Detroit. Rock city. A little more than a decade ago I was smitten, as it happens, with a young woman way out my league. This was in Portland, Oregon, and the young woman in question was fresh in from DTW. Don’t remember why she’d come, but she’d moved with several friends who all knew the saxophonist in a local jazz-funk outfit that I road-managed for a time, who’d also moved to Portland some years prior, after taking a music degree from Wayne State.

She was beautiful, so much so that when she told me one night over drinks that basketball player Grant Hill, then with the Pistons, had once made an unsuccessful play for her affections, I absolutely believed her. She was a bit tipsy at the time, and this was her beautiful-woman way of rejecting my own advances: I’ve turned down millionaire NBA stars, honey; don’t embarrass yourself further. I took the hint.
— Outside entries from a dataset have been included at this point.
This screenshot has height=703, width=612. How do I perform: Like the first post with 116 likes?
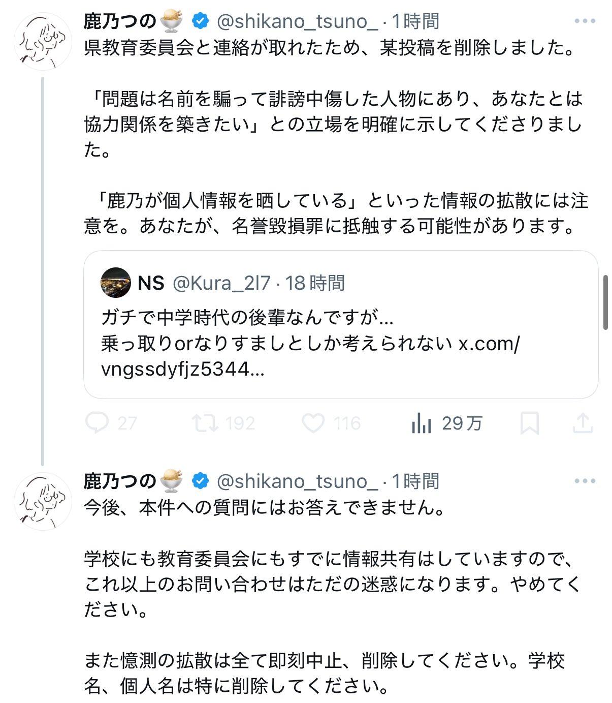pyautogui.click(x=313, y=423)
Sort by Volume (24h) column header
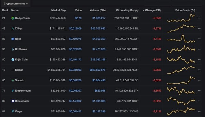205x117 pixels. (x=98, y=10)
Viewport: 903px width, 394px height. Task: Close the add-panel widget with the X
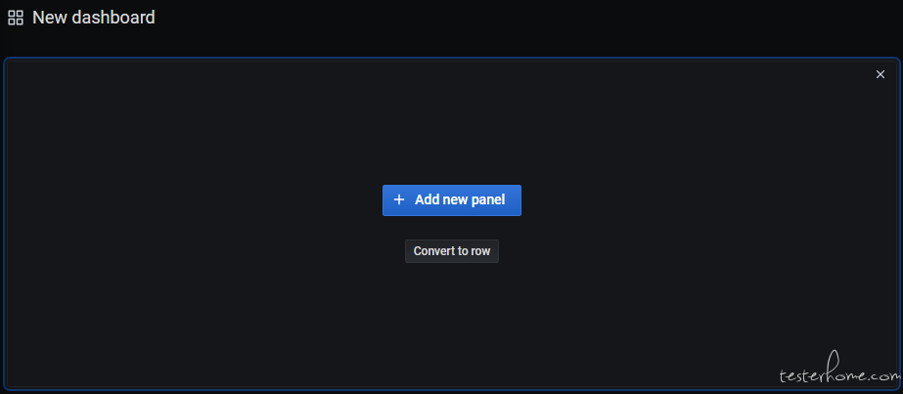pyautogui.click(x=880, y=74)
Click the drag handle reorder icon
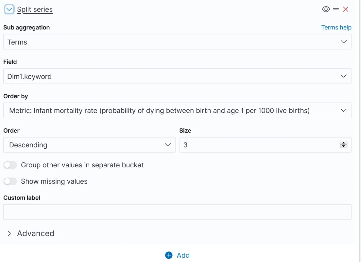The height and width of the screenshot is (262, 361). [336, 9]
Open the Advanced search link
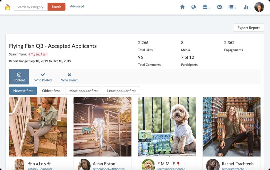 77,6
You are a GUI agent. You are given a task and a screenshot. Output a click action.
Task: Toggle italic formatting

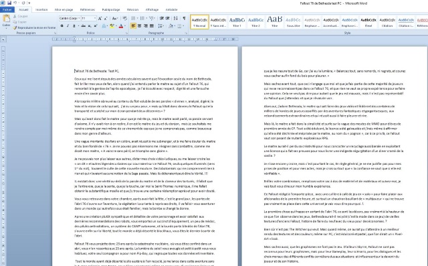pyautogui.click(x=68, y=26)
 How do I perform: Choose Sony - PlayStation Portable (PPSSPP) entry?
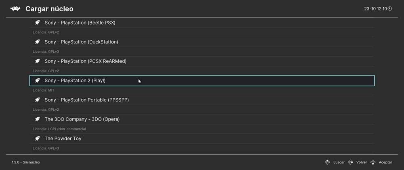click(x=202, y=100)
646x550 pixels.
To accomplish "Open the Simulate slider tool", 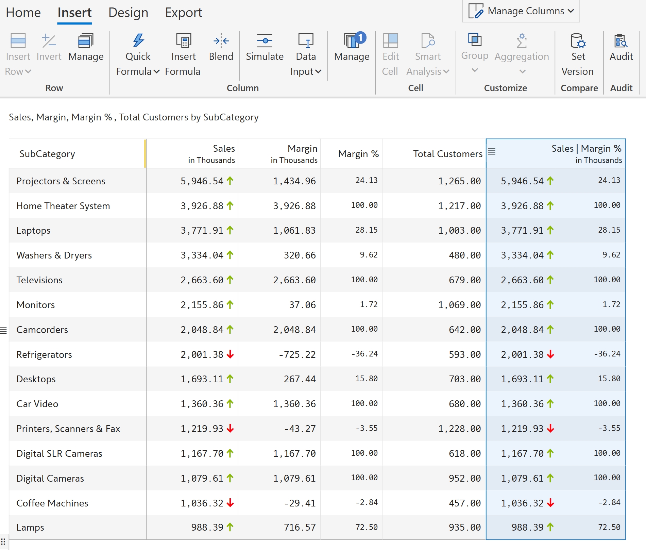I will click(265, 41).
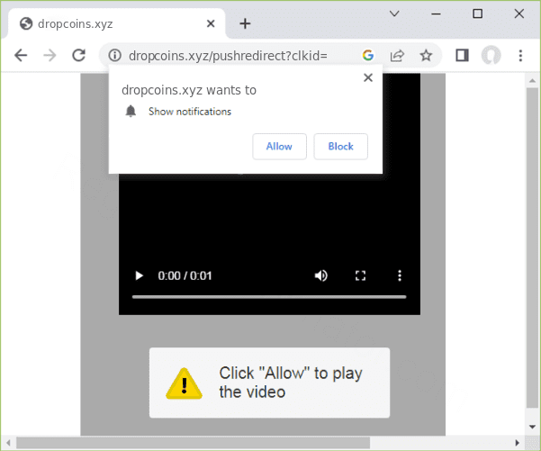Toggle video fullscreen mode
This screenshot has width=541, height=451.
pos(361,275)
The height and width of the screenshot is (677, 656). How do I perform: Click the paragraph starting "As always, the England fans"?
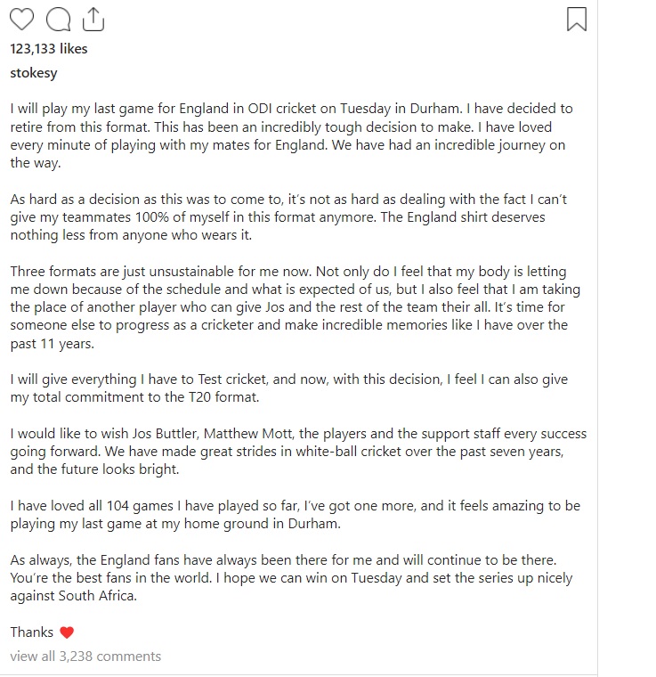pyautogui.click(x=292, y=578)
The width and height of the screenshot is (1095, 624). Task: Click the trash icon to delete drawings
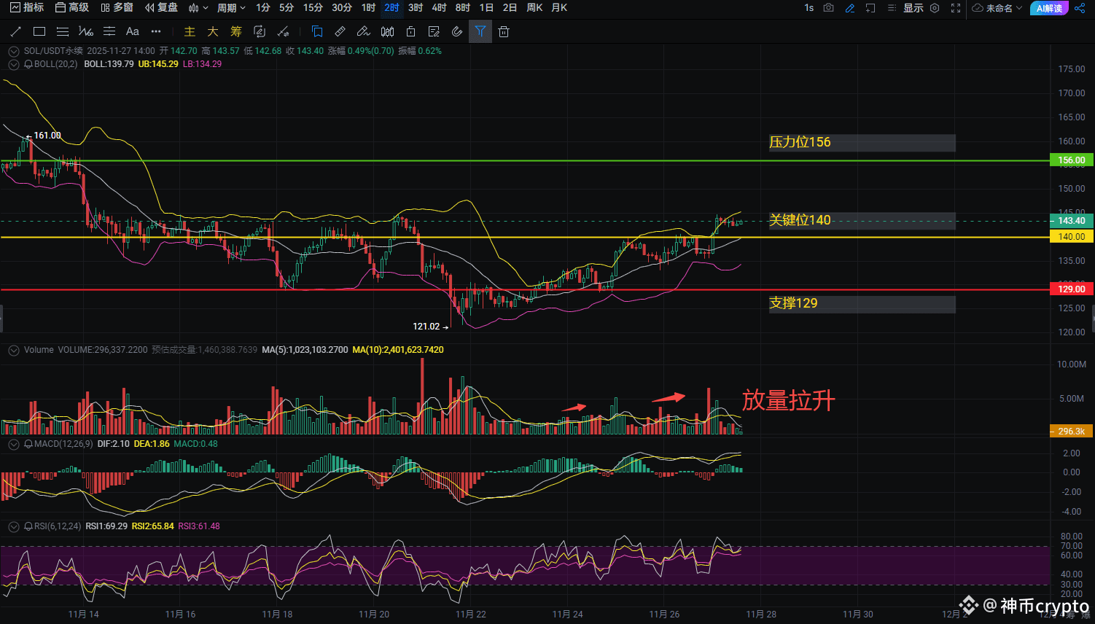tap(504, 31)
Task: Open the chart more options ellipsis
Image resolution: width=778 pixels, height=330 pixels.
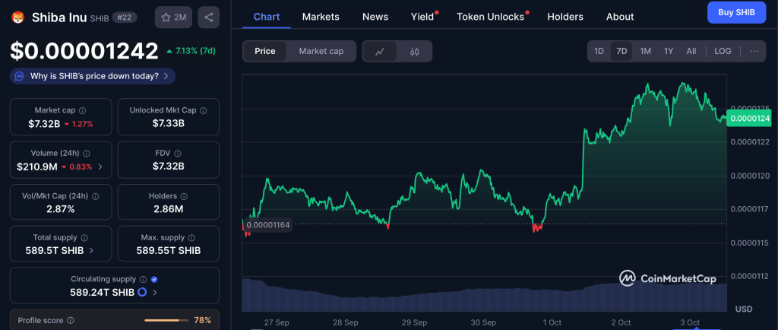Action: pyautogui.click(x=754, y=51)
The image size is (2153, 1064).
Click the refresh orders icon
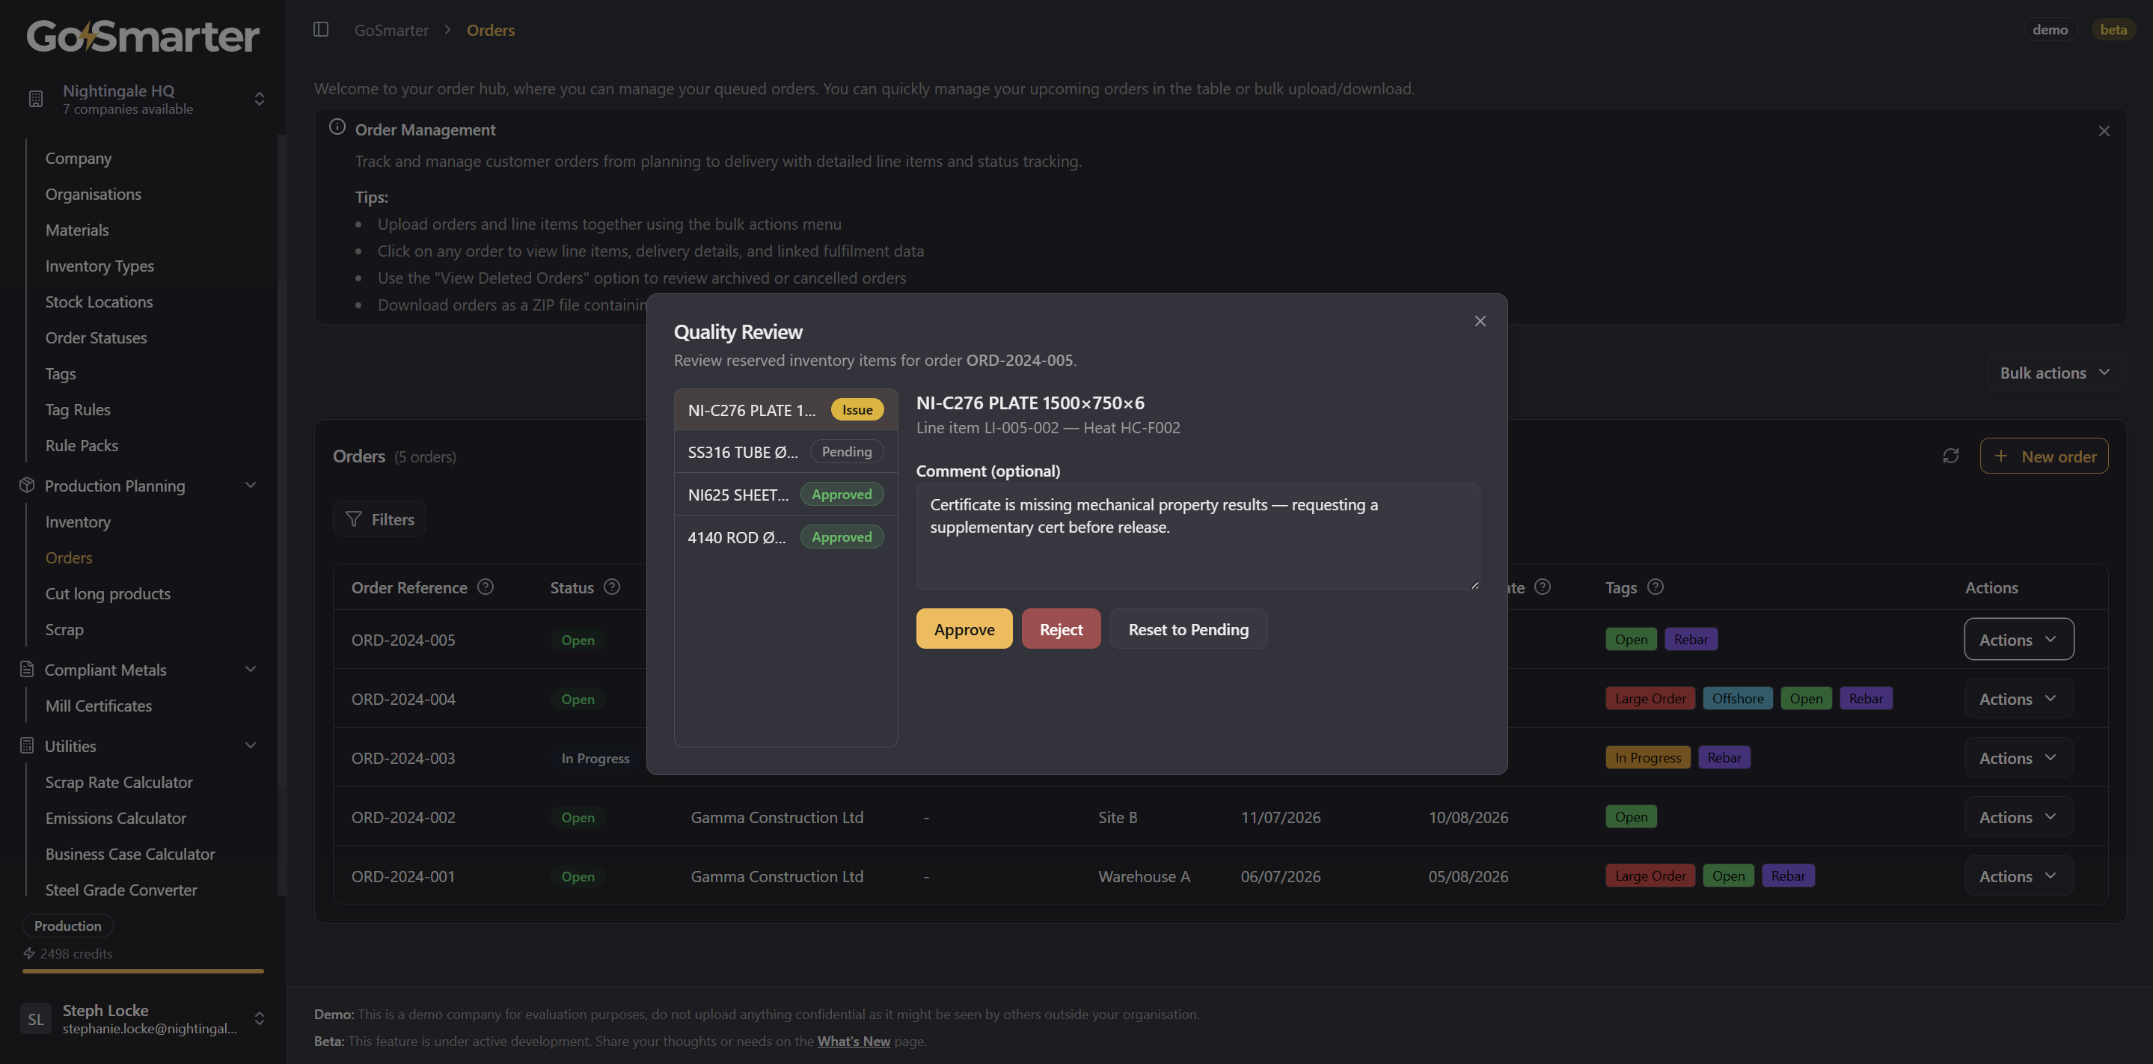pyautogui.click(x=1951, y=456)
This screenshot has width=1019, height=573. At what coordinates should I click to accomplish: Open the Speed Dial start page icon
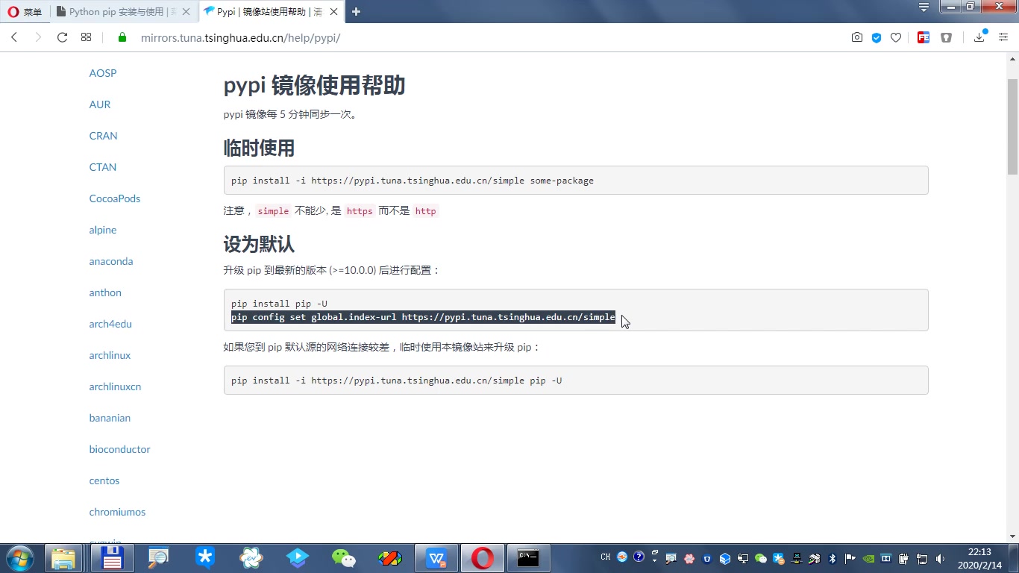87,37
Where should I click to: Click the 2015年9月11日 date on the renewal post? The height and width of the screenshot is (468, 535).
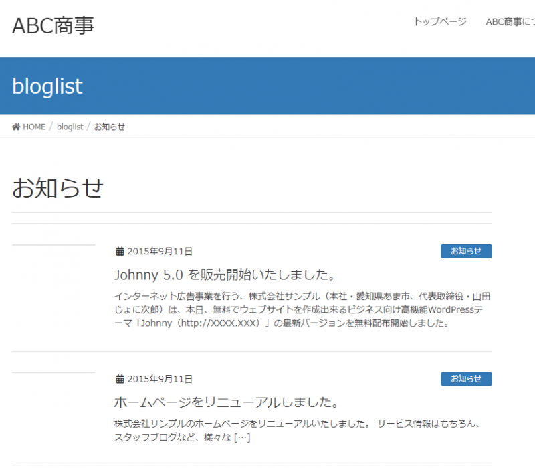tap(160, 379)
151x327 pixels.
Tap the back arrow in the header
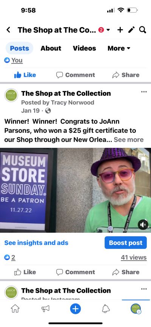(x=8, y=30)
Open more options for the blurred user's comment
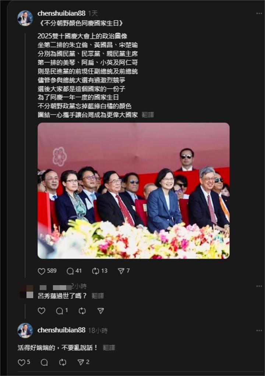 pyautogui.click(x=259, y=286)
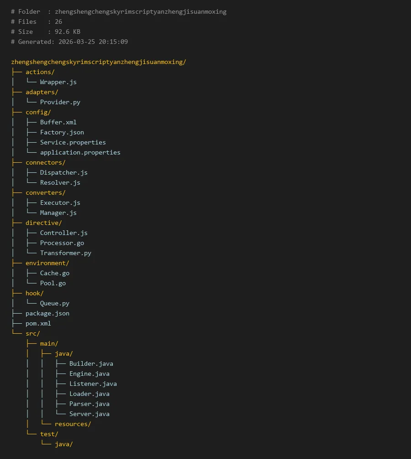411x459 pixels.
Task: Select Buffer.xml file
Action: (58, 122)
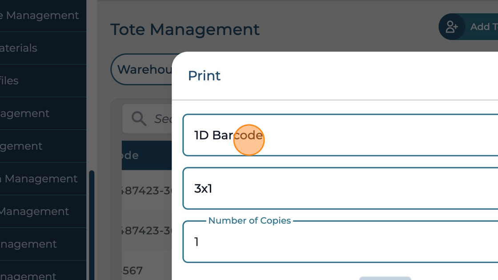498x280 pixels.
Task: Open the "Warehou…" filter chip
Action: [142, 69]
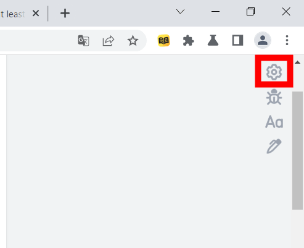Open the three-dot Chrome menu
Viewport: 304px width, 248px height.
click(x=287, y=40)

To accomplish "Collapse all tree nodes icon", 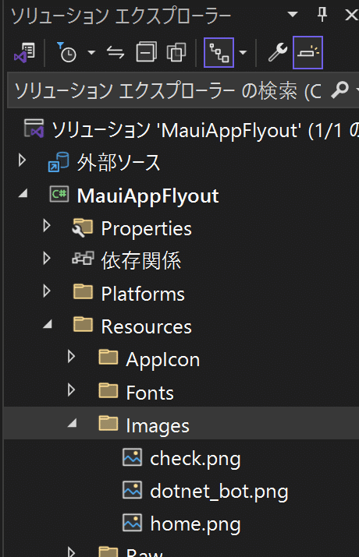I will (x=146, y=52).
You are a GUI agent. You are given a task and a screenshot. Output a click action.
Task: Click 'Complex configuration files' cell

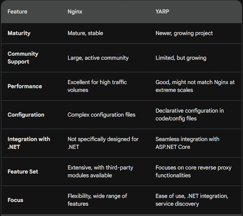tap(102, 115)
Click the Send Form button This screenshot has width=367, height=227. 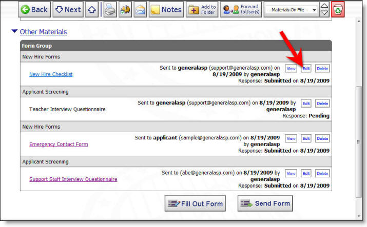(x=265, y=203)
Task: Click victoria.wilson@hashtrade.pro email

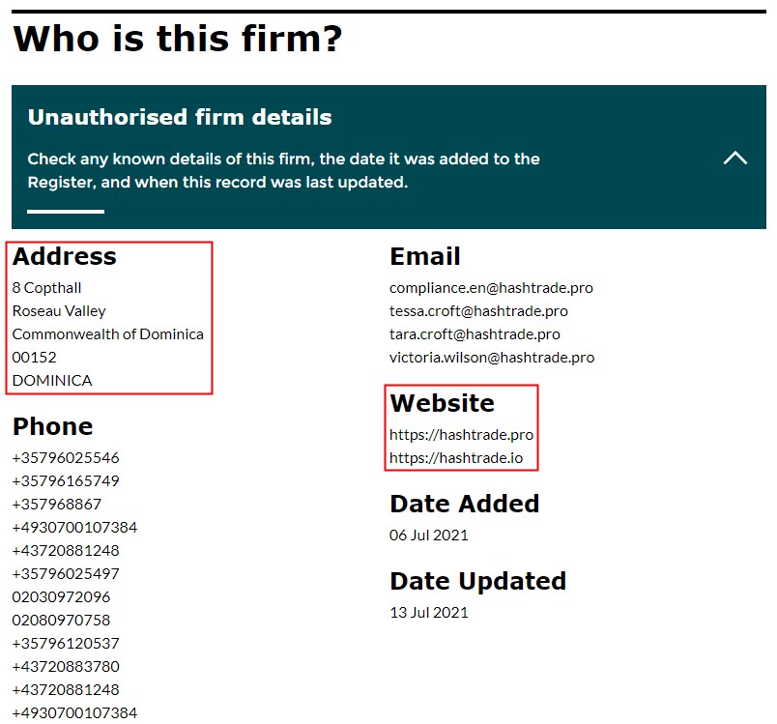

But we became friends, and the relationship was mutually beneficial, if sexually frustrating. When we went places together I felt the envy of other men, which is of course nice–maybe I had money, or maybe she doesn’t see well–and she obviously enjoyed the conversation and my indulgence of her beautiful-woman whims. And her company gave me VIP status everywhere: wanna go backstage at the big show? You’re with her? No problem. Hot new club being tough at the door? Come right in. No tables available? I’m sure we can find something for you.

So it was okay, except for the no sex thing, and one other problem of even greater severity: she listened to KISS all the goddamn time. I mean, you wouldn’t think it, but we’d get in the car and the CD would start and suddenly there’s Paul Stanley telling me he was made for loving me. Or her, I guess, but you get the point. KISS in the daytime, KISS at night, KISS round the clock.

I tried to get her to play some Nugent; I’m not a huge fan, but you know, something besides damned KISS. Didn’t work. Mitch Ryder? Nope? Motown? Too old, I guess. Ditto Wilson Pickett. At one point I tried to play the ace in the hole, namely Stevie Wonder. Her mom, apparently, liked that stuff. After that I didn’t even bother trying jazz.

We moved on with our lives and eventually lost touch, but a couple of weeks ago she contacted me through Facebook, and after exchanging some tentative pleasantries, I thought to try an experiment of sorts, and so posted on her wall a simple, timeless phrase: “DETROIT ROCK CITY!”

Her reply flabbergasted me. She said still listened to KISS now and again, but that she’d of late really gotten into another Detroit act, a band by name of The Muggs. “You mean,” I responded once I’d found my bearings, “if we hung out now you wouldn’t make me listen to Destroyer anymore?”

“Nah,” she posted. “I still like to rock, but I’ve gotten more sophisticated. And the Muggs are kick-ass.”

This was a sea change, and despite the years and the miles between us, I couldn’t help but try another little experiment: “If I fly out to see you next week, will you have sex with me?”

Came her inevitable reply: “Grant Hill.” Some things never change. —Keith Halladay

Friday, October 1

Zoe Boekbinder

Al’s Bar, 9 P.M. 21+.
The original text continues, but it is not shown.